## EXERCISE
Rewrite every one of the rows below, changing "screenshot" to "screen capture" and leaving everything else as it is. Don't include the pictures.

## DATASET RECORDS
┄┄┄┄┄┄┄┄┄┄

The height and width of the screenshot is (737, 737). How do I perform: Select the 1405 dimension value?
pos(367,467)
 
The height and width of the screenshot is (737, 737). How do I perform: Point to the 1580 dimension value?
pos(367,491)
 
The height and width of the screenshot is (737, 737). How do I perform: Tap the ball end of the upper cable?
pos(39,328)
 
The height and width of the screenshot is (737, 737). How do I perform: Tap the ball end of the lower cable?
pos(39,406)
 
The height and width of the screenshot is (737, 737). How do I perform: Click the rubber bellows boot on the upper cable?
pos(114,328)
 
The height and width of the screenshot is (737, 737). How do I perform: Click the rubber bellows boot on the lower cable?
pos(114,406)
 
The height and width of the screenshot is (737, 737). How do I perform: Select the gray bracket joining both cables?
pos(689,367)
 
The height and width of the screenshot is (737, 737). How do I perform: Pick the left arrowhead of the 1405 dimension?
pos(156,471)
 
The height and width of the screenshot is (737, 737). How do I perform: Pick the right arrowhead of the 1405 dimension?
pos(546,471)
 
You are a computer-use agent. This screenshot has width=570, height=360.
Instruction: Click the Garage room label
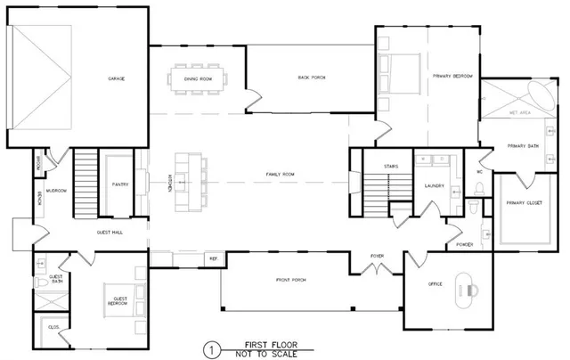coord(116,79)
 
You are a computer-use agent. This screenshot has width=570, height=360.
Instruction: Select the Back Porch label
coord(311,78)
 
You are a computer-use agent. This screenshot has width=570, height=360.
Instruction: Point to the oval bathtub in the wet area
coord(541,93)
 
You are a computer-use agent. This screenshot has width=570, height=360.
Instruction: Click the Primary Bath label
coord(520,145)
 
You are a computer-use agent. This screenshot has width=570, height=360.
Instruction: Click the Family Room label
coord(280,174)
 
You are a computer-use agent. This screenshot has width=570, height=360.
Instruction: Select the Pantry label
coord(120,185)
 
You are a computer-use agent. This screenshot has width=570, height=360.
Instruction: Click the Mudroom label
coord(58,190)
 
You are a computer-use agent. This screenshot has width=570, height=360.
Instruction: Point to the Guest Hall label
coord(109,232)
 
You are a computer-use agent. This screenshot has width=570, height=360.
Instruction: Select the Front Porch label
coord(290,280)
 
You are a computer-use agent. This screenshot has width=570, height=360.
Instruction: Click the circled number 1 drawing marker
coord(211,348)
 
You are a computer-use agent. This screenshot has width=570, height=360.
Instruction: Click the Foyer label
coord(378,255)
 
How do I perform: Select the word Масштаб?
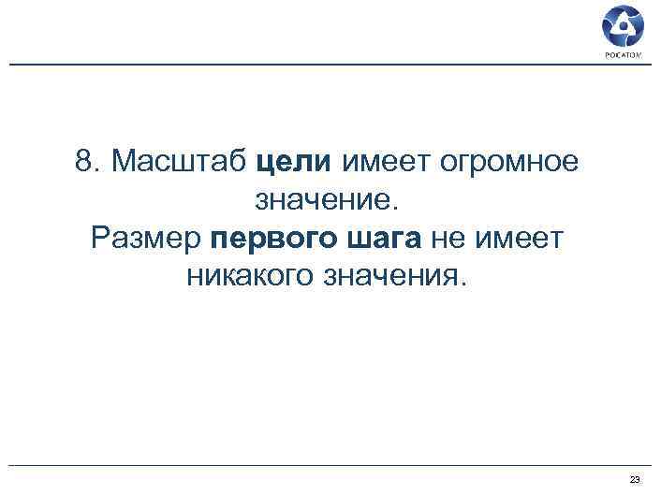coord(179,162)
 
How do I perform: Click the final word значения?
coord(391,277)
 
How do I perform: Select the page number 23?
coord(635,479)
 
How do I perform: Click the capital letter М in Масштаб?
coord(125,162)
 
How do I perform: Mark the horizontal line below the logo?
coord(328,65)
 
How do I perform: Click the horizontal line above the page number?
coord(328,465)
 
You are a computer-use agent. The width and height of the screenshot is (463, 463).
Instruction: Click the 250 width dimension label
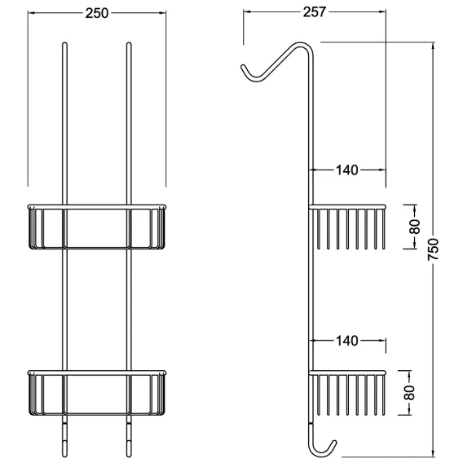[97, 13]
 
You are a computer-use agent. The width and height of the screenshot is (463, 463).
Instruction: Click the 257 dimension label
[315, 12]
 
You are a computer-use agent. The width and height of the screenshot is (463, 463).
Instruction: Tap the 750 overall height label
[433, 249]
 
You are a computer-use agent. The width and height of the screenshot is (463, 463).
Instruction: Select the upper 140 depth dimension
[347, 170]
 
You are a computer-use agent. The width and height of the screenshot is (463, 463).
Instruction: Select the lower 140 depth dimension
[347, 341]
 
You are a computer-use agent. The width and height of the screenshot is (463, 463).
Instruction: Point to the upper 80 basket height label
[415, 227]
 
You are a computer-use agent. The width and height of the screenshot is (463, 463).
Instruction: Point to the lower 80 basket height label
[409, 392]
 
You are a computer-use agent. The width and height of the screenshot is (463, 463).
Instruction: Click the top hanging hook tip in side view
[243, 67]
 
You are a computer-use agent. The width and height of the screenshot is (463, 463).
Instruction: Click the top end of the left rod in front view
[65, 44]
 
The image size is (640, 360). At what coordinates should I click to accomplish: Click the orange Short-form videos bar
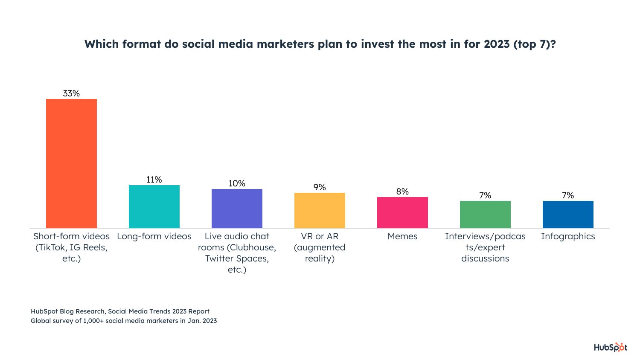[71, 163]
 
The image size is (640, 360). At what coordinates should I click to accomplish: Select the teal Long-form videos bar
[154, 206]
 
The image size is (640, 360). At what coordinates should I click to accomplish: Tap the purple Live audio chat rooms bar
[237, 209]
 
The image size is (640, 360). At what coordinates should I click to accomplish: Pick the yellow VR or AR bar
[320, 210]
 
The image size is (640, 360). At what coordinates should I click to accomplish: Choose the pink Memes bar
[402, 212]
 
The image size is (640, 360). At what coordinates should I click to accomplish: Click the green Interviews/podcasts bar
[485, 215]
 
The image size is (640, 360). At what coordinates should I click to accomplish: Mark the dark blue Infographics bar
[568, 215]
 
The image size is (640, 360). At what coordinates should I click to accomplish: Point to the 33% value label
[71, 93]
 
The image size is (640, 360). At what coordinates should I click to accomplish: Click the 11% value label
[154, 180]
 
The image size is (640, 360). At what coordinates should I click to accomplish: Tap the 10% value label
[237, 183]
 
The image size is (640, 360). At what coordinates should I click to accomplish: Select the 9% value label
[320, 187]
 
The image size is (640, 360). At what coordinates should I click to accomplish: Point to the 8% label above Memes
[402, 192]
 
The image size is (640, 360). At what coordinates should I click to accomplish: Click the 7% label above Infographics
[568, 195]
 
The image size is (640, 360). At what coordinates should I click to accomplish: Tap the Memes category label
[402, 236]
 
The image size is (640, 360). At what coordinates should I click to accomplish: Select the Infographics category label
[568, 236]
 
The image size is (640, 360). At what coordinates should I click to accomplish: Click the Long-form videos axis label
[154, 236]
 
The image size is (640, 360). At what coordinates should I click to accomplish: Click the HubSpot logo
[611, 347]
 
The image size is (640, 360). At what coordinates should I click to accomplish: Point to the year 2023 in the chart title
[497, 44]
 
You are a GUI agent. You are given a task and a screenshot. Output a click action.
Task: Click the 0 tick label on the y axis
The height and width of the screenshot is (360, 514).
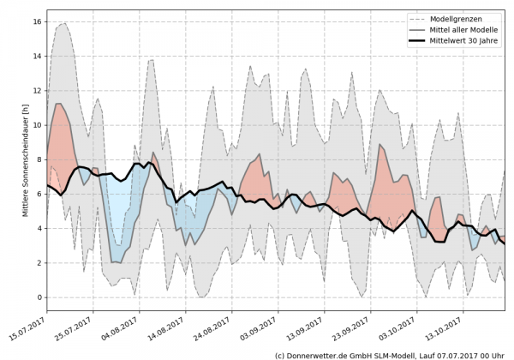point(39,297)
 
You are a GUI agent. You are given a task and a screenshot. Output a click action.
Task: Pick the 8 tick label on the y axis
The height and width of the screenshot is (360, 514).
point(39,158)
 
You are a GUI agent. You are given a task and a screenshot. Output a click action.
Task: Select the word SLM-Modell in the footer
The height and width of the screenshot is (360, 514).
point(403,353)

┄┄┄┄┄┄┄┄┄┄

## TASK RESPONSE
The height and width of the screen capture is (737, 737). How do I perform: Select the 1405 dimension value?
pos(367,467)
 
The height and width of the screen capture is (737, 737). How do I perform: Point to the 1580 dimension value?
pos(367,491)
 
The height and width of the screen capture is (737, 737). How do I perform: Tap the ball end of the upper cable?
pos(39,328)
 
The height and width of the screen capture is (737, 737). How do I perform: Tap the ball end of the lower cable?
pos(39,406)
 
The height and width of the screen capture is (737, 737). How do I perform: Click the rubber bellows boot on the upper cable?
pos(114,328)
 
The height and width of the screen capture is (737, 737). How do I perform: Click the rubber bellows boot on the lower cable?
pos(114,406)
 
The height and width of the screen capture is (737, 737). How do I perform: Select the gray bracket joining both cables?
pos(689,367)
 
The height and width of the screen capture is (737, 737). How do I perform: Pick the left arrowhead of the 1405 dimension?
pos(156,471)
 
The height and width of the screen capture is (737, 737). How do I perform: Pick the right arrowhead of the 1405 dimension?
pos(546,471)
 
You are a computer-use agent. This screen capture has width=570, height=360.
Instruction: Click the Garage room label
coord(116,79)
 
You are a computer-use agent. This screen capture has width=570, height=360.
Instruction: Select the Back Porch label
coord(311,78)
 
You are a computer-use agent. This screen capture has width=570, height=360.
Instruction: Point to the oval bathtub in the wet area
coord(541,93)
 
You are a computer-use agent. This screen capture has width=570, height=360.
Instruction: Click the Primary Bath label
coord(520,145)
 
You are a computer-use agent. This screen capture has width=570, height=360.
Instruction: Click the Family Room label
coord(280,174)
 
You are a computer-use agent. This screen capture has width=570, height=360.
Instruction: Select the Pantry label
coord(120,185)
 
You are a computer-use agent. This screen capture has width=570, height=360.
Instruction: Click the Mudroom label
coord(58,190)
 
You are a computer-use agent. This screen capture has width=570, height=360.
Instruction: Point to the Guest Hall label
coord(109,232)
 
You are a computer-use agent. This screen capture has width=570, height=360.
Instruction: Select the Front Porch label
coord(290,280)
 
You are a computer-use agent. This screen capture has width=570, height=360.
Instruction: Click the circled number 1 drawing marker
coord(211,348)
 
You are a computer-use agent. This screen capture has width=570, height=360.
Instruction: Click the Foyer label
coord(378,255)
 
How do I perform: Select the word Масштаб?
coord(179,162)
 
How do I perform: Click the final word значения?
coord(391,277)
 
How do I perform: Select the page number 23?
coord(635,479)
 
How do I perform: Click the capital letter М in Масштаб?
coord(125,162)
 
How do I perform: Mark the horizontal line below the logo?
coord(328,65)
 
How do I perform: Click the horizontal line above the page number?
coord(328,465)
 
You are a computer-use agent. The width and height of the screen capture is (463, 463).
Instruction: Click the 250 width dimension label
[97, 13]
 
You are a computer-use agent. The width and height of the screen capture is (463, 463).
Instruction: Click the 257 dimension label
[315, 12]
 
You are a computer-use agent. The width and height of the screen capture is (463, 463).
Instruction: Tap the 750 overall height label
[433, 249]
 
You are a computer-use agent. The width and height of the screen capture is (463, 463).
Instruction: Select the upper 140 depth dimension
[347, 170]
 
You are a computer-use agent. The width and height of the screen capture is (463, 463).
Instruction: Select the lower 140 depth dimension
[347, 341]
 
You are a computer-use agent. The width and height of the screen capture is (463, 463).
Instruction: Point to the upper 80 basket height label
[415, 227]
 
You are a computer-use agent. The width and height of the screen capture is (463, 463).
Instruction: Point to the lower 80 basket height label
[409, 392]
 
You are a computer-use agent. The width and height of the screen capture is (463, 463).
Instruction: Click the top hanging hook tip in side view
[243, 67]
 
You are a computer-use agent. The width and height of the screen capture is (463, 463).
Instruction: Click the top end of the left rod in front view
[65, 44]
 
The image size is (640, 360). At what coordinates should I click to accomplish: Click the orange Short-form videos bar
[71, 163]
 
The image size is (640, 360). At what coordinates should I click to accomplish: Select the teal Long-form videos bar
[154, 206]
 
The image size is (640, 360). At what coordinates should I click to accomplish: Tap the purple Live audio chat rooms bar
[237, 209]
 
The image size is (640, 360). At what coordinates should I click to accomplish: Pick the yellow VR or AR bar
[320, 210]
 
The image size is (640, 360). At what coordinates should I click to accomplish: Choose the pink Memes bar
[402, 212]
 
The image size is (640, 360). At what coordinates should I click to accomplish: Click the green Interviews/podcasts bar
[485, 215]
 
The image size is (640, 360). At what coordinates should I click to accomplish: Mark the dark blue Infographics bar
[568, 215]
 
The image size is (640, 360). At what coordinates should I click to accomplish: Point to the 33% value label
[71, 93]
 
The image size is (640, 360). At what coordinates should I click to accomplish: Click the 11% value label
[154, 180]
 
The image size is (640, 360). At what coordinates should I click to accomplish: Tap the 10% value label
[237, 183]
 
The image size is (640, 360). At what coordinates should I click to accomplish: Select the 9% value label
[320, 187]
 
The image size is (640, 360). At what coordinates should I click to accomplish: Point to the 8% label above Memes
[402, 192]
 
The image size is (640, 360). At what coordinates should I click to accomplish: Click the 7% label above Infographics
[568, 195]
 
The image size is (640, 360). At what coordinates should I click to accomplish: Tap the Memes category label
[402, 236]
 
The image size is (640, 360). At what coordinates should I click to accomplish: Select the Infographics category label
[568, 236]
 
The image size is (640, 360). At what coordinates should I click to accomplish: Click the Long-form videos axis label
[154, 236]
 
The image size is (640, 360). At what coordinates should I click to accomplish: Click the HubSpot logo
[611, 347]
 
The image size is (640, 360). At what coordinates should I click to accomplish: Point to the year 2023 in the chart title
[497, 44]
 
You are a GUI agent. You are given a task and a screen capture. Output a click action.
Task: Click the 0 tick label on the y axis
The height and width of the screen capture is (360, 514).
point(39,297)
 
You are a GUI agent. You are given a task and a screen capture. Output a click action.
Task: Pick the 8 tick label on the y axis
The height and width of the screen capture is (360, 514).
point(39,158)
 
You are a GUI agent. You are given a task and a screen capture. Output a click action.
Task: Select the word SLM-Modell in the footer
The height and width of the screen capture is (360, 514).
point(403,353)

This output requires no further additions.